[Instructions for the task]:
Scan the entries for lines with the word "Data", then copy those lines.

[Input]:
>>

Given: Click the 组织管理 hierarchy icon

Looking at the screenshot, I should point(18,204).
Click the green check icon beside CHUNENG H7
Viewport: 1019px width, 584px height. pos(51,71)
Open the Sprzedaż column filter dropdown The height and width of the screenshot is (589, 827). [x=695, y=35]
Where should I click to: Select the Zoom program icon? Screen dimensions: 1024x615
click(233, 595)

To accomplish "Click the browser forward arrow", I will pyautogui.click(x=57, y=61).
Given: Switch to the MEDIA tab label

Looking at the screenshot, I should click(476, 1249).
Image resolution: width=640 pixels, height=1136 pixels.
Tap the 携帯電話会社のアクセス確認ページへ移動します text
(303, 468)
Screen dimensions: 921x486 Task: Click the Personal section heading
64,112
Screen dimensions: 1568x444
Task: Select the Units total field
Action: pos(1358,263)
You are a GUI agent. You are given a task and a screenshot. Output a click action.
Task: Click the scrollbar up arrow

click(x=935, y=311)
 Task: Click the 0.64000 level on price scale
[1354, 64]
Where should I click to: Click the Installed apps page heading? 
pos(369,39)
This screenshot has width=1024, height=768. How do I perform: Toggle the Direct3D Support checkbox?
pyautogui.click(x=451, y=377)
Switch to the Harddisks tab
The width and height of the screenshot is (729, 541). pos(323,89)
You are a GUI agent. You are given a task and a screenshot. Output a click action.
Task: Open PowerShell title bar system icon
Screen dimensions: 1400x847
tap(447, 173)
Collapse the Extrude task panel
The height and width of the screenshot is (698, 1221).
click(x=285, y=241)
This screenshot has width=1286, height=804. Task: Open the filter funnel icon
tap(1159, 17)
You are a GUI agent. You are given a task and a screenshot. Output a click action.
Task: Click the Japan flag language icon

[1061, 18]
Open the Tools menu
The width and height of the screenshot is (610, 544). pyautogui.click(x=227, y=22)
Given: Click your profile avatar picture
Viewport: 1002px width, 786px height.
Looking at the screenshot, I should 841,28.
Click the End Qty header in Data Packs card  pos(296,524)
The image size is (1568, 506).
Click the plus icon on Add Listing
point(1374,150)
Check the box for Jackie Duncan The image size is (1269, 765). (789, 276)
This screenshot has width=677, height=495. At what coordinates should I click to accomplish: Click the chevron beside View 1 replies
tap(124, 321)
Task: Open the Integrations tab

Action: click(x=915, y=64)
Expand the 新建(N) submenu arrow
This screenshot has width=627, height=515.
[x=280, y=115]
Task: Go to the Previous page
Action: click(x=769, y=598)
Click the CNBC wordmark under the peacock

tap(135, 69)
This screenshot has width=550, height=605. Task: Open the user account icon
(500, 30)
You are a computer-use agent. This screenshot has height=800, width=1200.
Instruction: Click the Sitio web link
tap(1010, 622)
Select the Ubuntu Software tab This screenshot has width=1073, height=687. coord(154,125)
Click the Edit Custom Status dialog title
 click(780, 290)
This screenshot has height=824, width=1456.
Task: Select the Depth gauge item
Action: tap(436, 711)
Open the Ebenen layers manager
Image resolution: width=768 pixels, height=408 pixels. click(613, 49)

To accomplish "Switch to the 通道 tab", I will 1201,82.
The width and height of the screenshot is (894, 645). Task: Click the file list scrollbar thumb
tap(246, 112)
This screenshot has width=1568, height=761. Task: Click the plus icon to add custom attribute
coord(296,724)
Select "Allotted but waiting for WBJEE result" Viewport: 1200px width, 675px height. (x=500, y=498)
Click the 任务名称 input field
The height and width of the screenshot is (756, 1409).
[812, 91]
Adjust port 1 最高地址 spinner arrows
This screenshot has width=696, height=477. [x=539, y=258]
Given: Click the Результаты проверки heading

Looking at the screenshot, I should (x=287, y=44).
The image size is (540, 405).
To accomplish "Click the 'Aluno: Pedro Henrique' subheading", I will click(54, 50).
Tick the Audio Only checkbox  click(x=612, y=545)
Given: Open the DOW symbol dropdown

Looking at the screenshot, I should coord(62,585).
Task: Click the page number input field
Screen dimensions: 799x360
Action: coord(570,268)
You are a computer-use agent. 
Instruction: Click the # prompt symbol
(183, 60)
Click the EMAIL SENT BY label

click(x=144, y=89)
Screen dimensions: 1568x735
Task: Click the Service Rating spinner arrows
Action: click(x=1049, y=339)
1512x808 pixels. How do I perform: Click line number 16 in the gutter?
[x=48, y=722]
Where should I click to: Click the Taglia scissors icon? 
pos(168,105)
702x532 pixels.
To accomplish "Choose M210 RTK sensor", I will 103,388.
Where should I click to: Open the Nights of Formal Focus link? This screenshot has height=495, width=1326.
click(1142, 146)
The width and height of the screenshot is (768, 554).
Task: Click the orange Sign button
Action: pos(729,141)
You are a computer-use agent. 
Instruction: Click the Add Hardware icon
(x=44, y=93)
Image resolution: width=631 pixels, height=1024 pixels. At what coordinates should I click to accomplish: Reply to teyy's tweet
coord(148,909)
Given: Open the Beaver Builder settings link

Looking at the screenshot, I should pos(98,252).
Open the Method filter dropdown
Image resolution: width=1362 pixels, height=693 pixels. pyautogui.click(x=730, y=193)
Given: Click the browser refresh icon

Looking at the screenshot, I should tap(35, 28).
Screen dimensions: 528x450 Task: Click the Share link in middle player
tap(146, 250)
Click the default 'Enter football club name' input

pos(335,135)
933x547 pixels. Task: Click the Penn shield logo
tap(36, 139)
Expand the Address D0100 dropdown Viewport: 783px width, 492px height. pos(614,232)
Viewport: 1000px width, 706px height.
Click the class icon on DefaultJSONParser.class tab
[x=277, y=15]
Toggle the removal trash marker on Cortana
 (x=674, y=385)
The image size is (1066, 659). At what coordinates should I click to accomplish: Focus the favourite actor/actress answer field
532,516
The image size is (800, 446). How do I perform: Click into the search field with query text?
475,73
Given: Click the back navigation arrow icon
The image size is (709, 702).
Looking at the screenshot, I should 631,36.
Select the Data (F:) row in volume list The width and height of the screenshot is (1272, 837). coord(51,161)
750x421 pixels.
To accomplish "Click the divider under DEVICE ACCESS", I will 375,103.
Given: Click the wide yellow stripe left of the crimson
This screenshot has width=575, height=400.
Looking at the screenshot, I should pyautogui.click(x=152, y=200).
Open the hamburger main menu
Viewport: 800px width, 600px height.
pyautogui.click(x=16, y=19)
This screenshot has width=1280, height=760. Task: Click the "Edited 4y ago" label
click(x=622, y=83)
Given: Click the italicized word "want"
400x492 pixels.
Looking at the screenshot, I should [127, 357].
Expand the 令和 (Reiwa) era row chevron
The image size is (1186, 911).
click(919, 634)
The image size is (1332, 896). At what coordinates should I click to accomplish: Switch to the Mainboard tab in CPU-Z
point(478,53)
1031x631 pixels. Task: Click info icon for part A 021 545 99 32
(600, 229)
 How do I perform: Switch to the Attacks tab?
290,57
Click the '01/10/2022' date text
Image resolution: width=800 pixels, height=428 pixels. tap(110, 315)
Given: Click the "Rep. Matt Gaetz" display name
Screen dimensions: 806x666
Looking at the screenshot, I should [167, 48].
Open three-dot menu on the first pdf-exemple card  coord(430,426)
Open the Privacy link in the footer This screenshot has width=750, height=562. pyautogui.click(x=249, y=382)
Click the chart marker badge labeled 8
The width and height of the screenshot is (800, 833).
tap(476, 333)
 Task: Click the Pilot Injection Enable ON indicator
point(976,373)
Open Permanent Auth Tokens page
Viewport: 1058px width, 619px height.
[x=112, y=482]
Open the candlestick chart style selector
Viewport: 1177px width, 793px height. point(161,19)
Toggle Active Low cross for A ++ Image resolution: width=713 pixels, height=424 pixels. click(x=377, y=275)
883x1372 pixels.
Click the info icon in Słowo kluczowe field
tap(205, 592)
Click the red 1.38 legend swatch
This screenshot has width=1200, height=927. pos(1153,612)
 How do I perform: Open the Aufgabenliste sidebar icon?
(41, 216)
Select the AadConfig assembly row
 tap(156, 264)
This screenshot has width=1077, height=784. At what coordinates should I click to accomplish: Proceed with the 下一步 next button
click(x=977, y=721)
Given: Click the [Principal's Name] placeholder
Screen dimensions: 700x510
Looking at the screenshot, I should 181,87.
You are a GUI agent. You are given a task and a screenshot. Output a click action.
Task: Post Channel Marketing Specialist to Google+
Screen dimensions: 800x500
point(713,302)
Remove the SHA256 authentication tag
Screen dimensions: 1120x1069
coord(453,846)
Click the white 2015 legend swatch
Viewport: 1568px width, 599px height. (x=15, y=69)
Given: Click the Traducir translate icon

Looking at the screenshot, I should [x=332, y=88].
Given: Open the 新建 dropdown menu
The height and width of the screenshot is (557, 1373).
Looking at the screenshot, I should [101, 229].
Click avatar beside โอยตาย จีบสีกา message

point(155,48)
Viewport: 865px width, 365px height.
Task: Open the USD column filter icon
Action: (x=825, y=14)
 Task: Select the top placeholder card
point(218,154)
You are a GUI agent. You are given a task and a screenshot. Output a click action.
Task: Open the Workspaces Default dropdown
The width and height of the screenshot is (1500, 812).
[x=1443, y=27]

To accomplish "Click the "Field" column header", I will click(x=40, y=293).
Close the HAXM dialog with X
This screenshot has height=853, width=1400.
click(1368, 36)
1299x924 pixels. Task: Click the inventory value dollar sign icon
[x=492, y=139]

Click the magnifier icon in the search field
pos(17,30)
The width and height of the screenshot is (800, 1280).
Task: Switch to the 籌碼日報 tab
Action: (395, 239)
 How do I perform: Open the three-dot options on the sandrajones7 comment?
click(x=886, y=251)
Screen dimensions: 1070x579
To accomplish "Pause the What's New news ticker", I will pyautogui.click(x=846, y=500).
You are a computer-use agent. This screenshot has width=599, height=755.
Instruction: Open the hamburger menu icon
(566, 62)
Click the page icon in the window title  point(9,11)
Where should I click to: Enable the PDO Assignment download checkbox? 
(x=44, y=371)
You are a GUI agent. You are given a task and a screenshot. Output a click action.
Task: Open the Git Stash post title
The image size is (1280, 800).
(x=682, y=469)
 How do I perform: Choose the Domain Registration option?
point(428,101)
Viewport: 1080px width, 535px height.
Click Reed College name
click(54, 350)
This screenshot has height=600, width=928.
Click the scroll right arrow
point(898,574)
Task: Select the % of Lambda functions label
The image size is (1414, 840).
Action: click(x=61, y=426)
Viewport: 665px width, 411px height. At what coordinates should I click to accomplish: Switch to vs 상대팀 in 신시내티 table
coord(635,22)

<<

[Reply to the exercise]:
Click the End Qty header in Data Packs card  pos(296,524)
Select the Data (F:) row in volume list The width and height of the screenshot is (1272, 837). coord(51,161)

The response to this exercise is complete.